Ethiopian Journal of Environmental Studies and Management | Adefalu, L.L., Oladipo, F.O., *Usman, B.A., Babalola, F.D. Amusa,T.O. and Egere, S. | January 2012

The study examines the perception of rural women on bushmeat trade around Kainji Lake National Park in Niger state, Nigeria. Multi-stage random sampling technique was used to select 120 rural women living around kainji lake national park in Niger state. Data were collected through a well-structured interview schedule and analyzed using frequency counts, percentages, 5 points Likert-type scale and chisquare. The result of the study revealed that majority (69.2%) of the rural women were married with large household sizes, 70.3% were in their middle age and 67.1% had just basic education. Also, majority (95.0%) of them had long years of working experience with low average monthly income less than U S $61. Moreover, they perceived benefits of trading in bush meat to include high return (1st), raising social status (2nd), and cheap access to animal protein (3rd). The study revealed further that respondents’ perceived knowledge were very high (2.5-3.0) on hunting and trading of bushmeat as not being a good livelihood activity, high (1.9-2.4) on unregulated hunting and trading of wild species as a factor that can destroy the environment while other opinions such as eating any wild animal meat be it endangered or not, extinction of wild species not contributing to disequilibrium of biodiversity, etc were rated low (1.3- 1.8).

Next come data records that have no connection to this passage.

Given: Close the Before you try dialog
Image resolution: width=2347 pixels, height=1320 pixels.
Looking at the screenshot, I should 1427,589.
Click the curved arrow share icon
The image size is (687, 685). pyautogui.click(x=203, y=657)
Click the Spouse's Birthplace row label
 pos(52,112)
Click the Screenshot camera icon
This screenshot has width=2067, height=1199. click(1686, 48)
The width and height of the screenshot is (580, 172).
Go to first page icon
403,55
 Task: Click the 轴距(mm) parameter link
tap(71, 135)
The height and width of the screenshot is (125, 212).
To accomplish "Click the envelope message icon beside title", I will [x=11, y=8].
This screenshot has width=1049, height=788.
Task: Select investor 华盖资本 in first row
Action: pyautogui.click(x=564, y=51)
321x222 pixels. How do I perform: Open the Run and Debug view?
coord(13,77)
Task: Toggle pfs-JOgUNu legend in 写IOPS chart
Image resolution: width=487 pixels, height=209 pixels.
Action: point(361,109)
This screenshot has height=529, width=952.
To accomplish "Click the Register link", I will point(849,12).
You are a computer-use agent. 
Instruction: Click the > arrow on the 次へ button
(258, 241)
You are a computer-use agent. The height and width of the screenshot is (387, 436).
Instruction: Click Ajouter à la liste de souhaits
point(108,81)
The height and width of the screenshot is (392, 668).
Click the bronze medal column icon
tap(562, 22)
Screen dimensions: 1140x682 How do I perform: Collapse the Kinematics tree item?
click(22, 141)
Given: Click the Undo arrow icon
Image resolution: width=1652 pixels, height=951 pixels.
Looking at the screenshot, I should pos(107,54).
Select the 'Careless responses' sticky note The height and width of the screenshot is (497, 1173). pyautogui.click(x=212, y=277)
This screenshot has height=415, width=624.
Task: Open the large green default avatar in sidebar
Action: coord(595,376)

There were significant relationship between education and years of working experience with respondents’ perception on bushmeat trade while age, household size, marital status and average monthly income were not significant. The perception exhibited by the rural women which was believed to be highly beneficial as a result of their generally low knowledge on the implication of the trade on biodiversity could encourage participation in bushmeat trade. Based on the findings, massive enlightenment campaigns need to be embarked upon by both governmental and non-governmental organizations to change their mindset on the implication of bushmeat trade.